GRIO
Data Sovereignty & Privacy Framework
Protecting Student Data. Empowering National Education.
March 2026
1. Executive Overview
Grio is committed to full data sovereignty and privacy protection. This document outlines how student data is collected, stored, protected, and governed. Grio is designed from the ground up to support government oversight and comply with national data protection requirements. No student data is shared with third parties.
2. Data Sovereignty Principles
All student data stored on sovereign infrastructure
Phase 1: Hetzner Cloud servers (Germany/Finland—EU data protection standards)
Phase 2: Uganda-based edge servers for local caching and low-latency
Phase 3: Fully in-country infrastructure, ministry-controlled if required
No dependency on US-based cloud providers (no AWS, no Azure, no Google Cloud)
Infrastructure designed for complete data portability—no vendor lock-in
3. What Data Grio Collects
Data Collected
Student profiles: name, school, class, subjects
Learning activity: sessions, topics covered, time spent, mode usage
Performance data: assessment scores, practice results, topic completion
AI interaction logs: questions asked, responses given (for quality and audit)
Teacher data: class management actions, content uploads
System data: device info, connectivity status, error logs
What Grio Does NOT Collect
Biometric data
Financial information (payment handled by third-party processor)

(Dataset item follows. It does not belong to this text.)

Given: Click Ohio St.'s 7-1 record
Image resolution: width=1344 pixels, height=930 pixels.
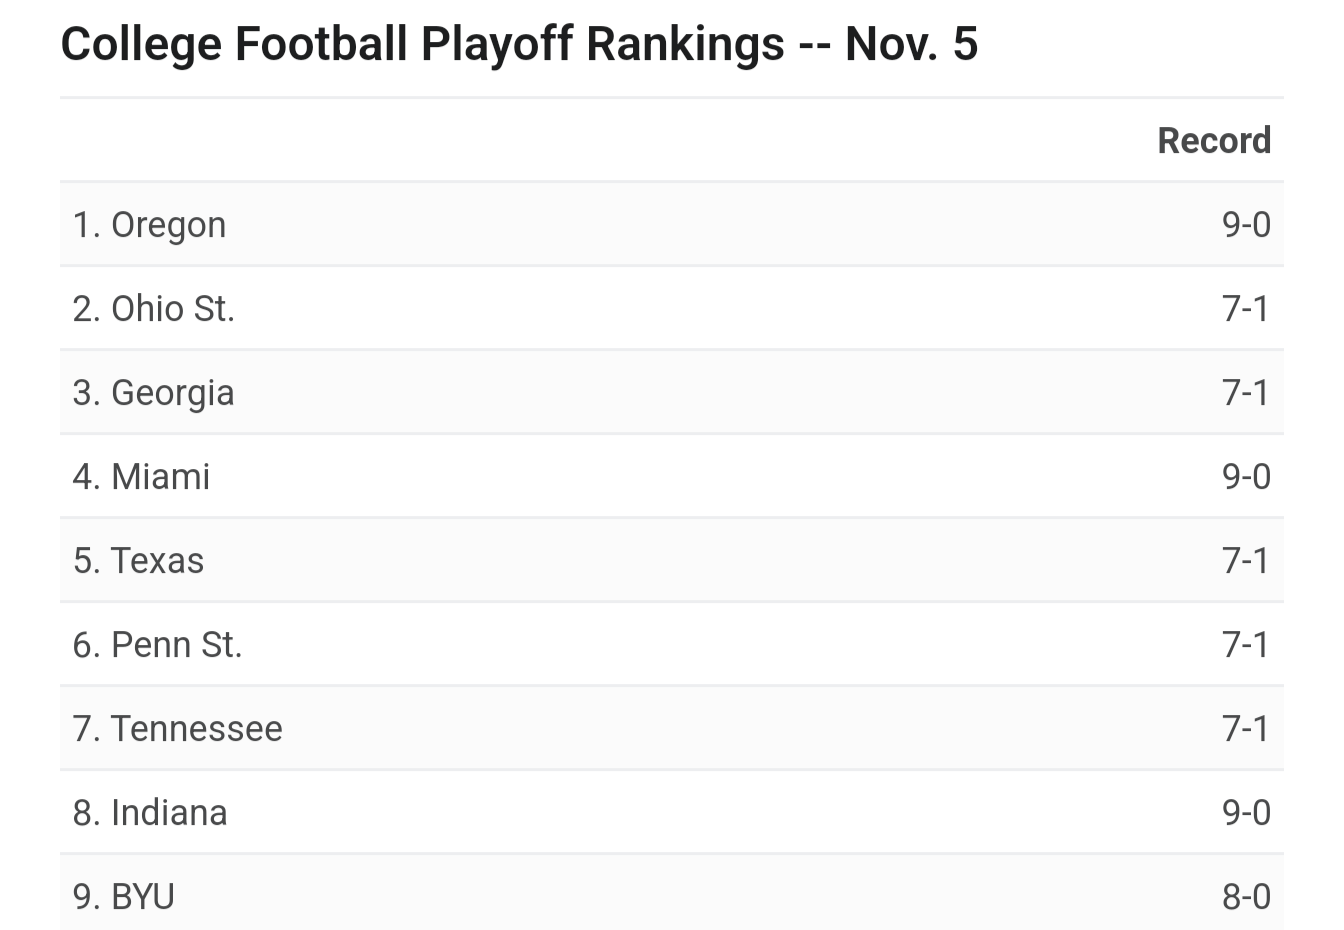Looking at the screenshot, I should click(x=1246, y=308).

Personal communications between students
Location tracking beyond school assignment
4. Data Protection Measures
Encryption
In transit: TLS 1.2+ on all connections
At rest: database-level encryption, storage encryption
Access Control
Role-Based Access Control (RBAC): Super Admin, School Admin, Teacher, Student
Multi-tenancy with Row-Level Security—school data is isolated from other schools
No cross-school data access without explicit authorization
Infrastructure Security
Firewall protection (UFW/iptables)
VPN-only administrative access
Container-level isolation (Docker + K3s)
Minimal attack surface by design
5. Audit & Transparency
Comprehensive audit logs: who accessed what, when, from where
All AI interactions logged with timestamp, session context, and user role
Logs retained for configurable period (default: 1 year)
Ministry can request audit reports at any time
System designed for external security audits
6. Government Access & Oversight
Ministry of Education can access national-level analytics dashboard
Aggregated data available by: subject, school, region, district
Individual student data accessible only by school staff and parents (with proper authorization)
Grio can provide data exports in standard formats on ministry request
Infrastructure can be transitioned to government-controlled servers
7. Student Privacy Rights
Students (and parents/guardians) have the right to:
Know what data is collected
Request access to their data
Request deletion of their data (right to erasure)
Opt out of non-essential data collection
Data deletion requests processed within 30 days
Student data never used for advertising or marketing
8. AI-Specific Privacy
AI responses are grounded in curriculum content only (no external data)
AI does not retain personal information between sessions beyond what is needed for continuity
Topic-locking prevents AI from engaging in inappropriate topics
AI outputs are age-appropriate and content-filtered
No student data is used to train external AI models
9. Third-Party Data Handling
LLM API calls (OpenAI, Phase 1) transmit only curriculum context and anonymized queries
No personally identifiable student information sent to LLM provider
Phase 2: self-hosted LLM eliminates all third-party AI data transmission
Payment processing handled by certified third-party (e.g., Stripe)—Grio does not store payment details
10. Compliance & Certification Roadmap
Current: HTTPS/TLS encryption, RBAC, audit logging, data isolation
Planned: Uganda Data Protection & Privacy Act compliance review
Future: SOC2-type certification, government security assessment, penetration testing
11. Commitment
Grio is built on the principle that student data belongs to students, schools, and the nation—not to technology providers. Our infrastructure, policies, and practices are designed to earn and maintain the trust of the Government of Uganda.